# Wassereinlauf,schnell/langsam-egal?



## owl-andre (13. Aug. 2007)

Hallo,ist es eigentlich egal wie das Wasser aus der Filteranlage wieder in den Teich zurückkehrt?Ich nutze ja z.Z. immer noch ein HT Rohr wo das Wasser dann schnell "reinplätschert",würde ich es über den Bauchlauf schicken fliesst es ehr langsam in den Teich.Frage,ist das egal?Gruß Andre


----------



## Chrisinger (13. Aug. 2007)

*AW: Wassereinlauf,schnell/langsam-egal?*

Hi Andre,

ich bin der Meinung das es besser ist das Wasser rein "plätschern" zu lassen,da du dadurch Sauerstoff in deinen Teich bringst.Ich mach es jedenfalls so
(kann ja net falsch sein):


----------



## owl-andre (13. Aug. 2007)

*AW: Wassereinlauf,schnell/langsam-egal?*

Das mit dem sauerstoff hatte ich mir fast schon so gedacht.......


----------



## Heiko H. (14. Aug. 2007)

*AW: Wassereinlauf,schnell/langsam-egal?*

Hallo,

aber nicht zu doll treiben die Geschichte, sonst wird Co² aus dem Wasser getrieben und dies wird oftmals mit Fadenalgen bestraft.

Gruß Heiko


----------



## WERNER 02 (14. Aug. 2007)

*AW: Wassereinlauf,schnell/langsam-egal?*

Hi Andrè

Wenn du das Wasser über den Bachlauf zurückführst,so wirst du einen weit besseren Sauerstoffeintrag erzielen. Hier hast du dann die Aufnahme von Sauerstoff über den ganzen Bachlauf entlang.
Wenn du dein Wasser allerdings nur in den Teich über das Rohr einbringen möchtest, so haste ziemlich schlechte Papiere. Wie Heiko schon schrieb, du treibst mehr Sauerstoff aus als ein.
Brauchst dir nur mal die Eindringtiefe des Wassers am Einlauf betrachten.
Wenn du Glück hast, so dringt das Wasser ca.15-20cm unter die Wasseroberfläche. Aber schon hier siehste an der Perlung wie der Sauerstoff sofort wieder nach oben steigt und nicht vom Wasser "gebunden "wird.
Deshalb, eine Anreicherung des Wassers mittels Bachlauf erscheint mir als die weit bessere Lösung.

Gruß
Werner


----------



## owl-andre (14. Aug. 2007)

*AW: Wassereinlauf,schnell/langsam-egal?*

Möchte noch hinzufügen,das ich mit dem Wasserlauf überhaubt noch nicht zufrieden bin.Das Wasser fliesst dort wirklich ziemlich langsam in den Teich und da er immer noch nicht voll ist geht das gefilterte Wasser nur in den Kies über.Hoffe das Bild hilft etwas,Gruß Andre


----------



## owl-andre (14. Aug. 2007)

*AW: Wassereinlauf,schnell/langsam-egal?*

Sorry,noch eine Frage die sich stellt :beeten: leite ich das Wasser über den Wasserlauf so erwärmt es sich natürlich auch schneller,ist das ein Nachteil


----------



## Sternthaler13 (14. Aug. 2007)

*AW: Wassereinlauf,schnell/langsam-egal?*

Hi Andre,

ich kann es Dir nur von unserem Beispiel her sagen. Wir haben keinen Bachlauf, sondern pumpen das Wasser durch einen Schlauch hin zu zwei Amphoren. Daraus plätschert das Wasser dann in ein altes Pökelfass und über den Rand zurück in den Teich.

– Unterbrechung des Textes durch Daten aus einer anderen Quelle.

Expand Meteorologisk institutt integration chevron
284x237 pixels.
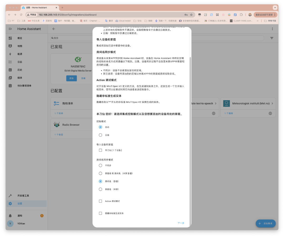pos(272,104)
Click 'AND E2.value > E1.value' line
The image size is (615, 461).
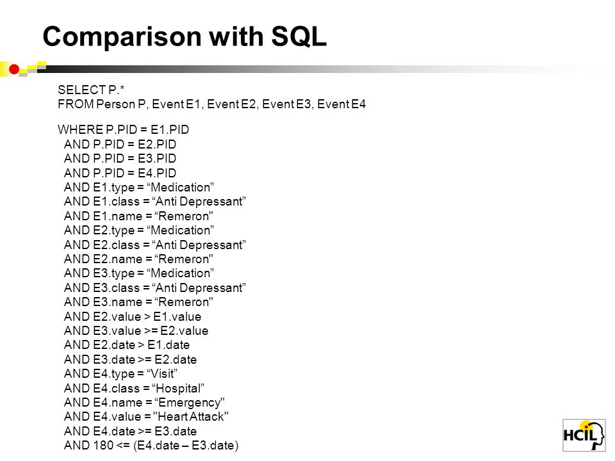point(133,316)
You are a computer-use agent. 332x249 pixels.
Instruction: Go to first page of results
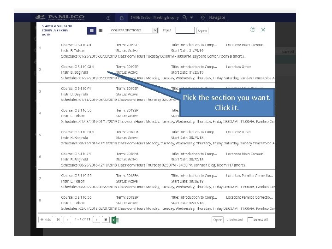[58, 219]
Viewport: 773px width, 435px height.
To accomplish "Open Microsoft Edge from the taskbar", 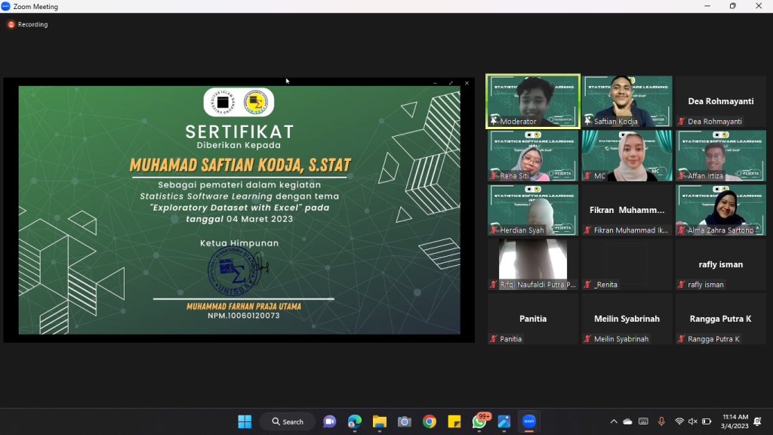I will [355, 421].
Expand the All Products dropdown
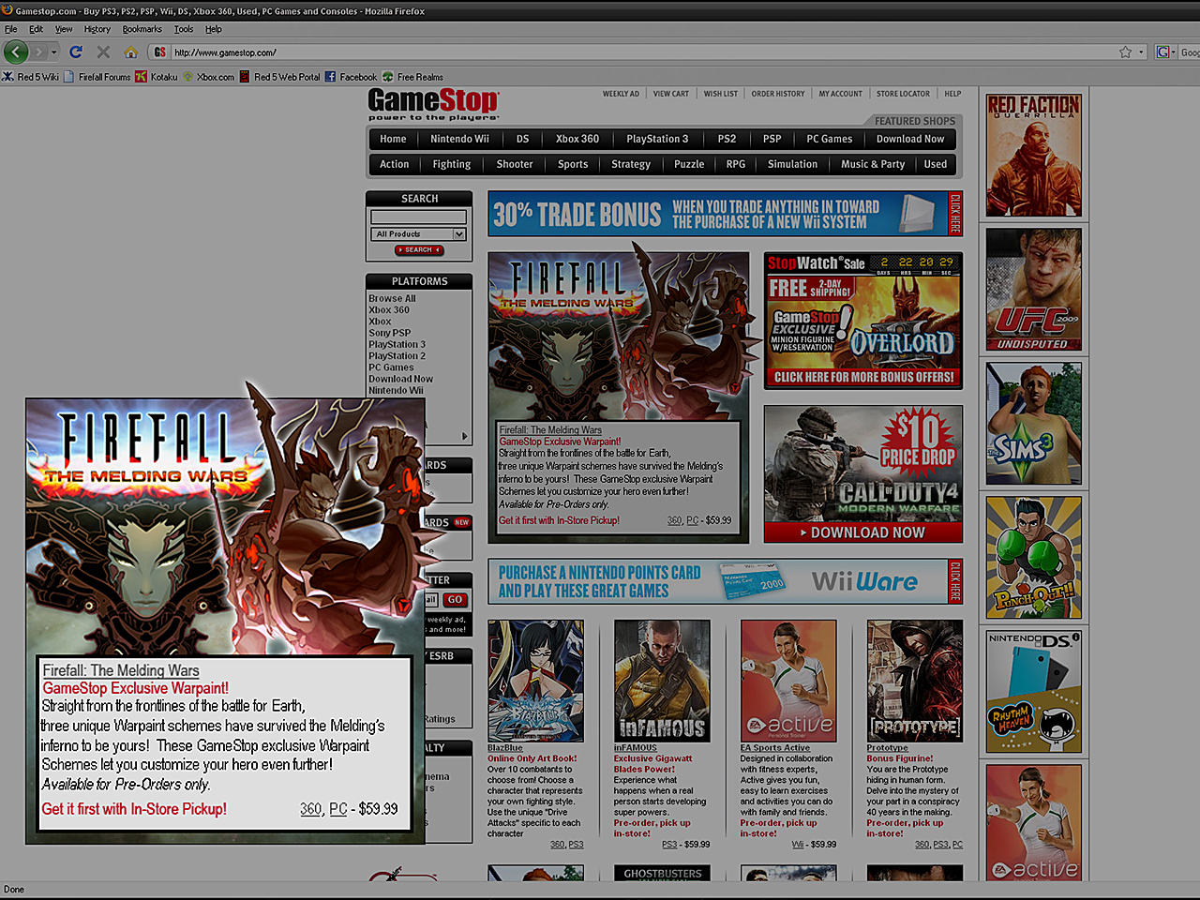The height and width of the screenshot is (900, 1200). [459, 234]
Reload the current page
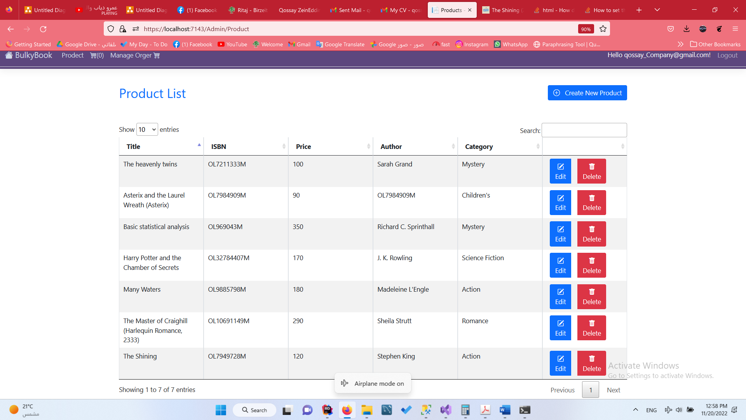This screenshot has height=420, width=746. [x=43, y=29]
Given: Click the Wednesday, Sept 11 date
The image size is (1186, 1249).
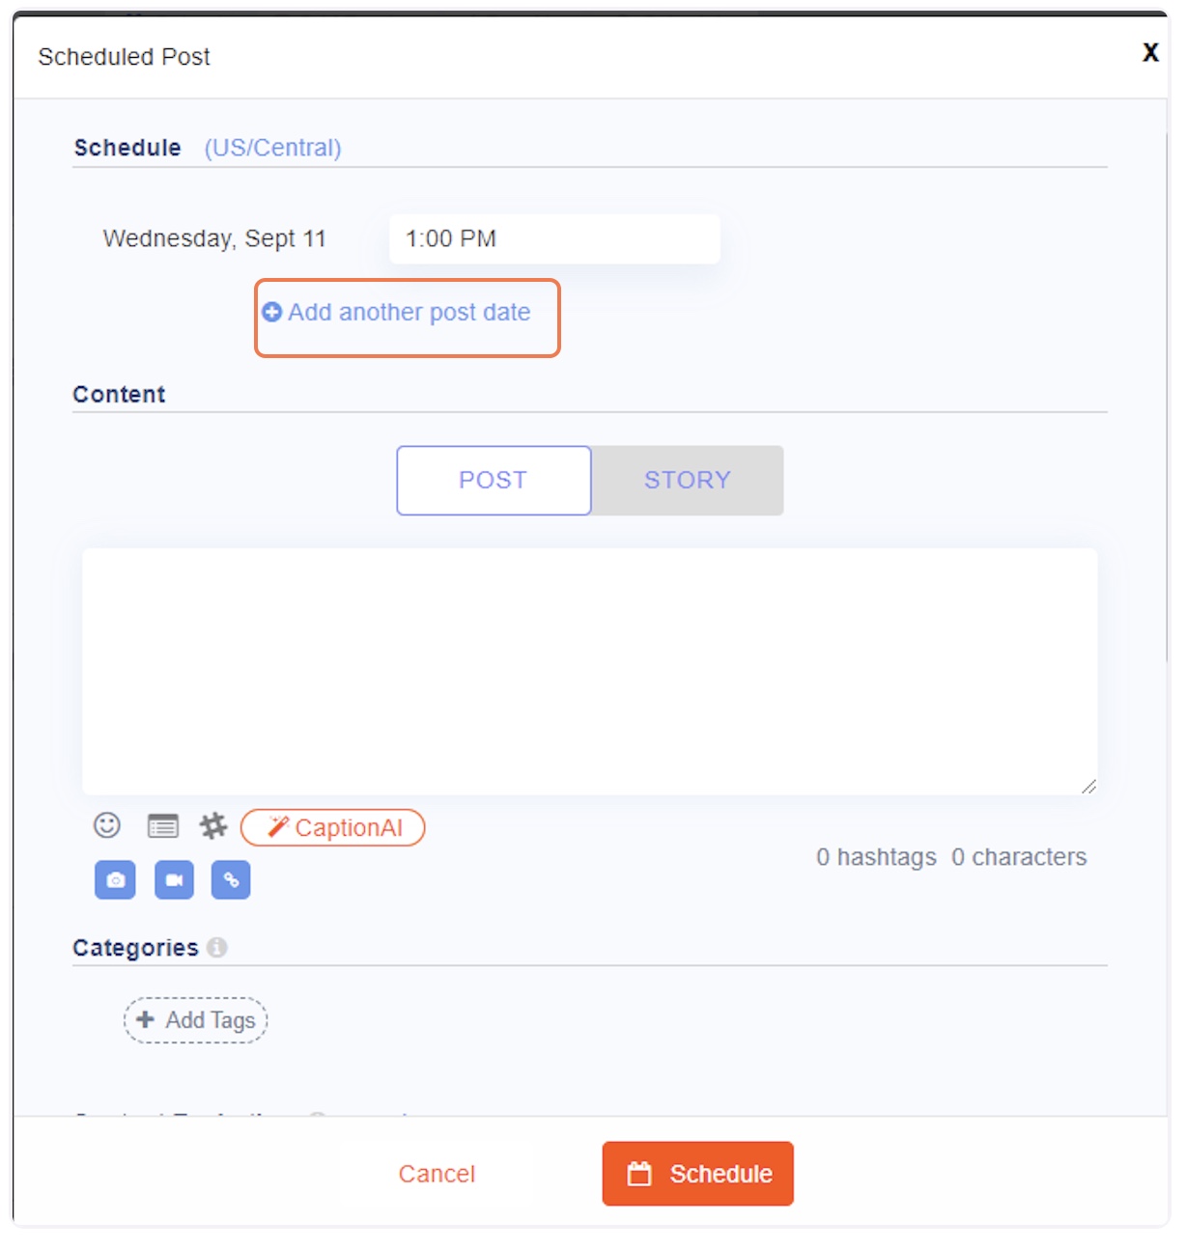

Und ich habe immer Probleme mit dem Schlauch, der durch die Fadenalgen verstopft. Und an den Amphoren bilden sich auch jede Menge Fadenalgen, genauso wie in und an dem Pökelfass. 

Also, algentechnisch gesehen, ist das nicht der Weisheit letzter Schluss. Und ich denke, es kommt daher, dass sich das Wasser dort einfach zu sehr erwärmt.

Aber vielleicht ist das mit einem Bachlauf anders. Es antwortet bestimmt noch jemand mit Bachlauf.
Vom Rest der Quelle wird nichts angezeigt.